*** Opening Exercise data ***

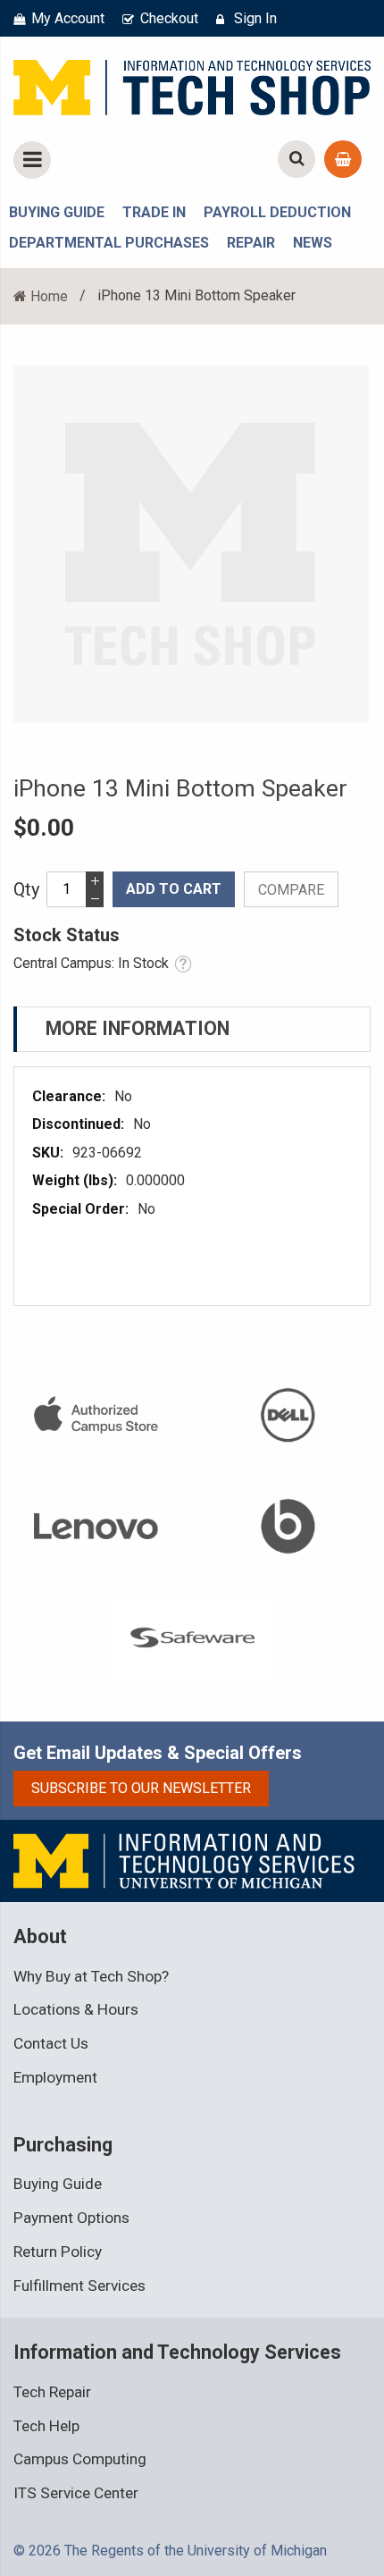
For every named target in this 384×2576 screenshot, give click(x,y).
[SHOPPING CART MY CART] (343, 159)
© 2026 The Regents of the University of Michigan (170, 2550)
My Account (67, 18)
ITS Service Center (75, 2493)
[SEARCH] (296, 159)
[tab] (192, 1029)
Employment (55, 2077)
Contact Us (50, 2043)
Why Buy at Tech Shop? (91, 1976)
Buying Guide (57, 2184)
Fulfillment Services (79, 2285)
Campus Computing (79, 2459)
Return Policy (57, 2251)
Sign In (255, 18)
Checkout (169, 18)
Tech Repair (52, 2392)
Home (49, 296)
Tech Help (46, 2426)
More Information (138, 1028)
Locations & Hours (75, 2009)
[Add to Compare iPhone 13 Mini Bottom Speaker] (291, 889)
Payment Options (71, 2218)
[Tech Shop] (192, 84)
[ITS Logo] (185, 1859)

*** Closing Exercise data ***

What is needed
The span to print begins at the line containing "Locations & Hours (75, 2009)" and ends at the final line of the entries; print it exactly and print nothing else.

Response for this exercise
Locations & Hours (75, 2009)
[Add to Compare iPhone 13 Mini Bottom Speaker] (291, 889)
Payment Options (71, 2218)
[Tech Shop] (192, 84)
[ITS Logo] (185, 1859)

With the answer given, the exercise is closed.